### Passage shown:
It's the culture in some places, especially in SA. Many people prefer to shoot snakes etc rather then moving them. 

You could try educating them a little but i think they might get a little offended, especially as they are close friends of your wife's.


----------



## Telford (Mar 17, 2010)

Spikebrit said:


> It's the culture in some places, especially in SA. Many people prefer to shoot snakes etc rather then moving them.
> 
> You could try educating them a little but i think they might get a little offended, especially as they are close friends of your wife's.


Sorry they are not friends of mine I don't know them. I have included the text they typed with the picture in the thread they posted.


----------



## skimsa (Sep 28, 2007)

Not all South Africans thank god. Admittedly most of the farmers are like that.

I would expect better though i think thats disgusting, the ammount of education work that goes on over there. 

Send me back i'll go kick her parents ass


----------



## slippery42 (Mar 23, 2008)

Just ignorance I'm afraid.

Seen it in most countries I'v visited and though its a real shame it probably has little or no overall effect upon the species involved.


----------



## HABU (Mar 21, 2007)

snakes are killed on sight here where i live...99% of the time...

i know folks who carry guns in their cars just in case they see a snake...

not pellet guns either... the real deal.
one guy keeps his on the console between the front seats... loaded of course.

i mean they go out of their way to shoot a snake...


----------



## Telford (Mar 17, 2010)

HABU said:


> snakes are killed on sight here where i live...99% of the time...
> 
> i know folks who carry guns in their cars just in case they see a snake...
> 
> ...


It is a shame. What would the world be like if there was no snakes? I do know some Ausies who used to be like that there is still alot of hatred out there.:bash: I managed to get my wife to live with my snakes and even hold one of the small ones it took some time as she was bought up to fear and hate snakes in OZ.


----------



## skimsa (Sep 28, 2007)

It is of corse a great oppurtunity for "Roi-Neck's" to go and work with them as no local wants that job lol


----------



## paulrimmer69 (Oct 26, 2008)

sorry but i think its disgraceful when children are brought up to kill living things like that, no offence to the op as its not their fault but your wifes freind needs a good kicking


----------



## wildlifewarrior (Jun 26, 2008)

paulrimmer69 said:


> sorry but i think its disgraceful when children are brought up to kill living things like that, no offence to the op as its not their fault but your wifes freind needs a good kicking


i got belted as a kid just for having a spudd gun......


----------



## Mynki (Mar 24, 2010)

wildlifewarrior said:


> i got belted as a kid just for having a spudd gun......


You mean you got belted as a kid for doing things you should not have with a spud gun!  :Na_Na_Na_Na:


----------



## leecb0 (Apr 14, 2009)

i wouldnt worry about offending them just tell them they are scum:2thumb:


----------



## snakewhisperer (Nov 13, 2009)

Is it just me or does that pic come across as staged?!
I think your right to think about choosing your words carefully especially on a site for shooting people and especially with people who have to live with such dangers in their own backyard. We don't and it's very easy to lambast different cultures when you know nothing of the individuals situation. Look at the outcry here and typical media hysteria when a fox nibbles a babe well imagine if every time your kids went outside to play there was the potential for them to die. Do you faff around trying to move, or find someone with the necessary knowledge to move the snake or do you permanently solve the problem, if I didn't have the knowledge and love for snakes that I do, it would be the gun every time. If you tread carefully and ask about the snakes in their area and reveal your passion for our legless friends you may with gentle (preferably subliminal) persuasion change attitudes or at worst learn something about what lives in their area and how their friends/ neighbours deal with such things.

### Task to complete:
Swap "ignorance" for "prejudice" in the forum thread's passage that begins at the words "Just ignorance I'm" and stops after "the species involved.", and give that whole stretch.

### Records shown:
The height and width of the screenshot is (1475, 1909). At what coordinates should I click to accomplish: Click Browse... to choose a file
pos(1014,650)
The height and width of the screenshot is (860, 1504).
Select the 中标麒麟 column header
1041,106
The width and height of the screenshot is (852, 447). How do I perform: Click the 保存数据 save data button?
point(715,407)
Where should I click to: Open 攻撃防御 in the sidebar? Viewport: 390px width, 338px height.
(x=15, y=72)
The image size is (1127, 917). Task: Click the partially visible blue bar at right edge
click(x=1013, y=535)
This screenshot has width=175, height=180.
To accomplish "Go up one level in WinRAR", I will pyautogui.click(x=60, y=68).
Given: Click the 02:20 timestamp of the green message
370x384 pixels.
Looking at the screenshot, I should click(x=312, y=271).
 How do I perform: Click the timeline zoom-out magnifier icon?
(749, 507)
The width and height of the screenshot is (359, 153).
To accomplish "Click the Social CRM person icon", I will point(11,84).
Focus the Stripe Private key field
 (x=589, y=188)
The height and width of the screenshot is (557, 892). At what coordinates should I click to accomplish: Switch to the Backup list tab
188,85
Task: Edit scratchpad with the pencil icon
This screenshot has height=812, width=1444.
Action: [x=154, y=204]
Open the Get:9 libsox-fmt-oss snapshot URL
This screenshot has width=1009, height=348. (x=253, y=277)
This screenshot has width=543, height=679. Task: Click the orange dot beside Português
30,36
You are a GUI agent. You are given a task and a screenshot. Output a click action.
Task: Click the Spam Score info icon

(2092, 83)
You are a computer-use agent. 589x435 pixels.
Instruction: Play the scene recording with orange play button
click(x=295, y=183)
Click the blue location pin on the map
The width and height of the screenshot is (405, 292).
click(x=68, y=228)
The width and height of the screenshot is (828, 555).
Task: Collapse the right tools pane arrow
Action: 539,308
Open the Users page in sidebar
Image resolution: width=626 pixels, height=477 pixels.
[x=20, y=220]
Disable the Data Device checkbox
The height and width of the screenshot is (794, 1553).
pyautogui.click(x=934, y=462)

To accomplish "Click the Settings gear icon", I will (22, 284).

### Response below:
Just prejudice I'm afraid.

Seen it in most countries I'v visited and though its a real shame it probably has little or no overall effect upon the species involved.